After a 16-year drought, Democrats have restored confidence among their elected officials and supporters with the swearing-in of President Barack Obama.

Gone are all traces of "Battered Democrat Syndrome," the affliction caused by years of running and losing (or, worse, winning the popular vote but still losing the election).

Democrat strategist Jason Ralston of RalstonLapp said it was sort of like thinking you resemble George Clooney and learning that people see you as George Costanza. "The way out … is to change the way people perceive you," he said.

Republicans now face a perception problem. Fair or not, they need to debunk a lot of "Costanza" images — that they are the party of old white guys, of over-the-top religious zealots, of failed Bush policies.

Consultant Dan Fee knows how Republicans feel. He went to Tennessee in 1994 to work for the Democratic Party; when he got there, Democrats controlled both of the state’s U.S. Senate seats, the governor’s office, the state House and the congressional delegation. By the time he left a couple years later, Republicans controlled it all.

Fee recalls being "constantly concerned as to whether you hit bottom yet."

He had the misfortune to begin his Democrat-operative career the same year as Newt Gingrich’s Republican Revolution, when "You never knew where your footing should be. … By 2001 we were questioning whether we would ever become a majority party again."

The only hope gleaned from 2000’s presidential race was that Al Gore lost the Electoral College but did win the popular vote.

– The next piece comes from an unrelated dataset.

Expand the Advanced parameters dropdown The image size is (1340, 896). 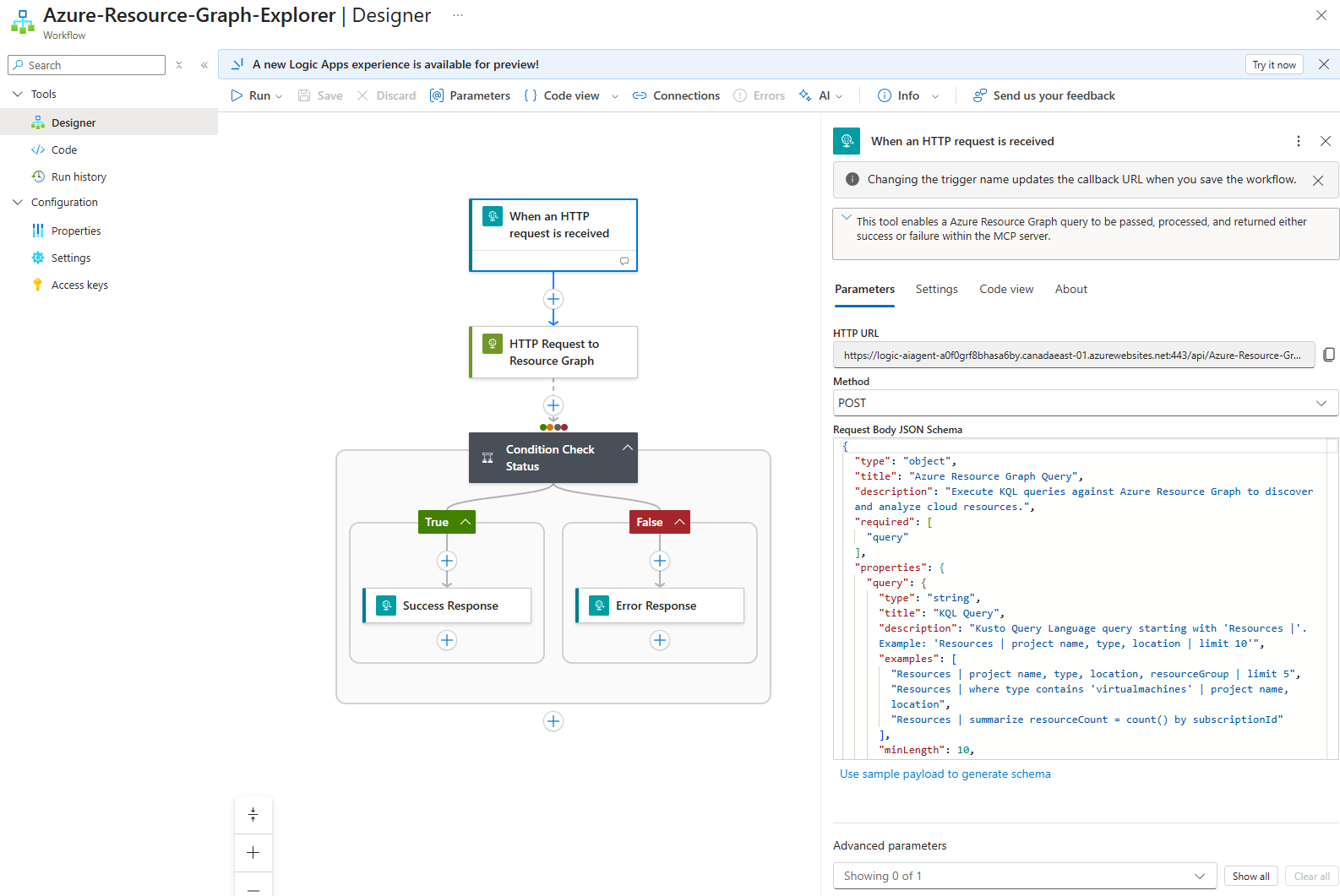coord(1024,876)
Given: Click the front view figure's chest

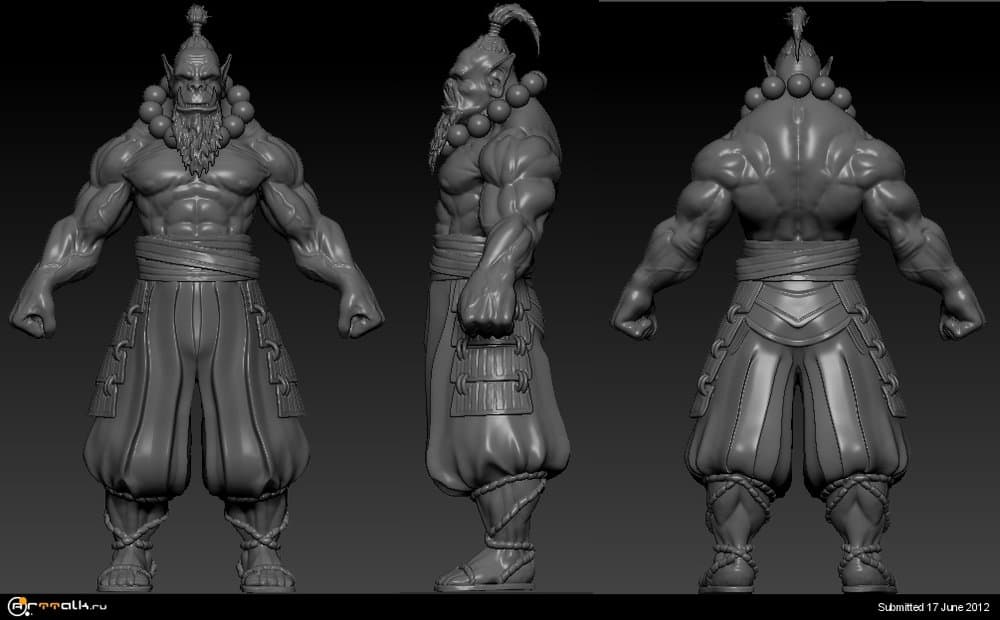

"We just needed to figure out how to use that and what it meant going forward," Fee said. Democrats didn’t have a Newt to lead the way; instead, "George Bush post-2004 did it for us."

And, he added, they had Howard Dean, who "understood it was not about getting to 270 (electoral votes), it was about getting to all 50 states."

The GOP needs one of two things now — for another Newt Gingrich to emerge or for Obama to become the equivalent of George Bush post-2004.

Republican Gov. Mark Sanford of South Carolina is not looking for Obama failures to resurrect the GOP. He is looking toward good policies, he said Wednesday in a phone interview.

"There is always a lot more soul-searching in defeat than in victory," he explained.

Sanford recognizes that Republicans in Congress have little opportunity to advance policy, so that will be the job of GOP governors and state legislators.

Any political party can re-create its image while out of power — just ask Democrats. All it needs is the humiliation and division that come from defeat, which begins the painful process of evaluating core principles and creating an agenda that appeals to a winning coalition of voters.

After the 2004 election, the GOP was at its peak: George Bush had painted John Kerry and Democrats as too liberal; Republicans controlled Congress.

Corruption involving lobbyists, budget earmarks and spending set the stage for a complete collapse by highlighting the GOP’s inability to govern based on core principles of not just cutting taxes but cutting spending as well.

Republicans need 100 faces of reform. Looking to one new leader is not the solution. Governors, senators, congressmen, national party chairman Michael Steele — they all need to become the face of a party that points to Nancy Pelosi as Congress’ real agenda-setter.

The best approach for this "out" party begins with championing government ethics. "Much of the unwieldy expansion of government Obama wants will fail," says political scientist Robert Maranto, "and Republicans have an important role in pointing that out."

Culture-war issues — such as Obama-appointed judges who threaten to eliminate federal funding of private universities that refuse to perform gay marriages in their chapels — are another way to separate conservatism from Democrats, Maranto says.

Then there is humor: "Tea parties" inspired by CNBC’s Rick Santelli are growing across the country — and helping Republicans. So would "pork watches" and related gimmicks similar to Gov. Sanford’s famously bringing a pig to his state legislature when it proposed a huge budget.

Sanford declined to do that last week in Washington while he attended the annual meeting of the nation’s governors.

"I thought about it, for about a minute," he said. Instead, he concentrated on going through the fine print of the Obama stimulus package.